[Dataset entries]
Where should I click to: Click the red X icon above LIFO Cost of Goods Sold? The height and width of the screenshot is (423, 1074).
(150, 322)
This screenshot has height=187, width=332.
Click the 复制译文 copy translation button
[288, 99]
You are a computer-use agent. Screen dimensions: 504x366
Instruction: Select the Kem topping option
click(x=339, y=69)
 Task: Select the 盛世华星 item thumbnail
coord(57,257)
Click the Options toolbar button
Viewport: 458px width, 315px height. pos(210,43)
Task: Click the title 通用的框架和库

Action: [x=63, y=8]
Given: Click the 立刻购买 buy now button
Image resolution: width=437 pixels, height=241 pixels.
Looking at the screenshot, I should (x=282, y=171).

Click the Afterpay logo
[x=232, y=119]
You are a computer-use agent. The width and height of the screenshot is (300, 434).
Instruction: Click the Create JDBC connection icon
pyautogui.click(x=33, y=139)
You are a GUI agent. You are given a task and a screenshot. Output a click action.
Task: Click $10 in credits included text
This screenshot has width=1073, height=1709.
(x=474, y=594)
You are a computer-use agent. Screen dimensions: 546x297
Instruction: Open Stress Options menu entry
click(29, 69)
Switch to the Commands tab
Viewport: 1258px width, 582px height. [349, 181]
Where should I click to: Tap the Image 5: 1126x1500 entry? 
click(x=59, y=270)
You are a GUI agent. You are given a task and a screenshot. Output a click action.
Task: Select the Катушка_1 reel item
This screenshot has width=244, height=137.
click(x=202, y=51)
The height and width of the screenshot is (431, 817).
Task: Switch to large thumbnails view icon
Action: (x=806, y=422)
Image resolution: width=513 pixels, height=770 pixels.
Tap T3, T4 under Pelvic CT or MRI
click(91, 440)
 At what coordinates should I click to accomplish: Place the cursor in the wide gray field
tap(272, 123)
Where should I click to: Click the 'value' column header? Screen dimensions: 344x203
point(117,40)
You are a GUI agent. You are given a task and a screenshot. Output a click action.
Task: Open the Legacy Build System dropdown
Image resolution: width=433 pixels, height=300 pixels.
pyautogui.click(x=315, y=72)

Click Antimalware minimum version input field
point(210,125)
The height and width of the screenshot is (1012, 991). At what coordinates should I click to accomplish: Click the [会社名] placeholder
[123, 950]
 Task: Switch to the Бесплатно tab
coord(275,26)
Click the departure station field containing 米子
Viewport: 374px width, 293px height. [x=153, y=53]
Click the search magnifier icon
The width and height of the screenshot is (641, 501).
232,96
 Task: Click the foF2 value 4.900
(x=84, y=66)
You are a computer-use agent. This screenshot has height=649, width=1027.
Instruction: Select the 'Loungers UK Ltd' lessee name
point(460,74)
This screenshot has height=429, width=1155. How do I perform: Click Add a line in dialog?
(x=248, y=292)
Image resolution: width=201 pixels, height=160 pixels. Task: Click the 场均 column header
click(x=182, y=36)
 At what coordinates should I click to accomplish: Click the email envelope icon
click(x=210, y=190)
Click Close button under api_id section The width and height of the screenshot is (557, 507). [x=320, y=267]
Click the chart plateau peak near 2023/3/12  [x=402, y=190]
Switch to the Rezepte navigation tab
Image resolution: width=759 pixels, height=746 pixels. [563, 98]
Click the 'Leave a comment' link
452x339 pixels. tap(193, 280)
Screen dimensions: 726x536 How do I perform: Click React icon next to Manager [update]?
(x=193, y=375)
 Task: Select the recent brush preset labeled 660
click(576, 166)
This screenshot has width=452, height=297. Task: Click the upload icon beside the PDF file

Assigned task —
All of the records above are to be repeated exactly.

Solution to this exercise —
Where should I click to: Click the red X icon above LIFO Cost of Goods Sold? The height and width of the screenshot is (423, 1074).
(150, 322)
This screenshot has height=187, width=332.
Click the 复制译文 copy translation button
[288, 99]
You are a computer-use agent. Screen dimensions: 504x366
Instruction: Select the Kem topping option
click(x=339, y=69)
 Task: Select the 盛世华星 item thumbnail
coord(57,257)
Click the Options toolbar button
Viewport: 458px width, 315px height. pos(210,43)
Task: Click the title 通用的框架和库

Action: [x=63, y=8]
Given: Click the 立刻购买 buy now button
Image resolution: width=437 pixels, height=241 pixels.
Looking at the screenshot, I should (x=282, y=171).

Click the Afterpay logo
[x=232, y=119]
You are a computer-use agent. The width and height of the screenshot is (300, 434).
Instruction: Click the Create JDBC connection icon
pyautogui.click(x=33, y=139)
You are a GUI agent. You are given a task and a screenshot. Output a click action.
Task: Click $10 in credits included text
This screenshot has width=1073, height=1709.
(x=474, y=594)
You are a computer-use agent. Screen dimensions: 546x297
Instruction: Open Stress Options menu entry
click(29, 69)
Switch to the Commands tab
Viewport: 1258px width, 582px height. [349, 181]
Where should I click to: Tap the Image 5: 1126x1500 entry? 
click(x=59, y=270)
You are a GUI agent. You are given a task and a screenshot. Output a click action.
Task: Select the Катушка_1 reel item
This screenshot has width=244, height=137.
click(x=202, y=51)
The height and width of the screenshot is (431, 817).
Task: Switch to large thumbnails view icon
Action: (x=806, y=422)
Image resolution: width=513 pixels, height=770 pixels.
Tap T3, T4 under Pelvic CT or MRI
click(91, 440)
 At what coordinates should I click to accomplish: Place the cursor in the wide gray field
tap(272, 123)
Where should I click to: Click the 'value' column header? Screen dimensions: 344x203
point(117,40)
You are a GUI agent. You are given a task and a screenshot. Output a click action.
Task: Open the Legacy Build System dropdown
Image resolution: width=433 pixels, height=300 pixels.
pyautogui.click(x=315, y=72)

Click Antimalware minimum version input field
point(210,125)
The height and width of the screenshot is (1012, 991). At what coordinates should I click to accomplish: Click the [会社名] placeholder
[123, 950]
 Task: Switch to the Бесплатно tab
coord(275,26)
Click the departure station field containing 米子
Viewport: 374px width, 293px height. [x=153, y=53]
Click the search magnifier icon
The width and height of the screenshot is (641, 501).
232,96
 Task: Click the foF2 value 4.900
(x=84, y=66)
You are a computer-use agent. This screenshot has height=649, width=1027.
Instruction: Select the 'Loungers UK Ltd' lessee name
point(460,74)
This screenshot has height=429, width=1155. How do I perform: Click Add a line in dialog?
(x=248, y=292)
Image resolution: width=201 pixels, height=160 pixels. Task: Click the 场均 column header
click(x=182, y=36)
 At what coordinates should I click to accomplish: Click the email envelope icon
click(x=210, y=190)
Click Close button under api_id section The width and height of the screenshot is (557, 507). [x=320, y=267]
Click the chart plateau peak near 2023/3/12  [x=402, y=190]
Switch to the Rezepte navigation tab
Image resolution: width=759 pixels, height=746 pixels. [563, 98]
Click the 'Leave a comment' link
452x339 pixels. tap(193, 280)
Screen dimensions: 726x536 How do I perform: Click React icon next to Manager [update]?
(x=193, y=375)
 Task: Select the recent brush preset labeled 660
click(576, 166)
This screenshot has width=452, height=297. Task: Click the upload icon beside the PDF file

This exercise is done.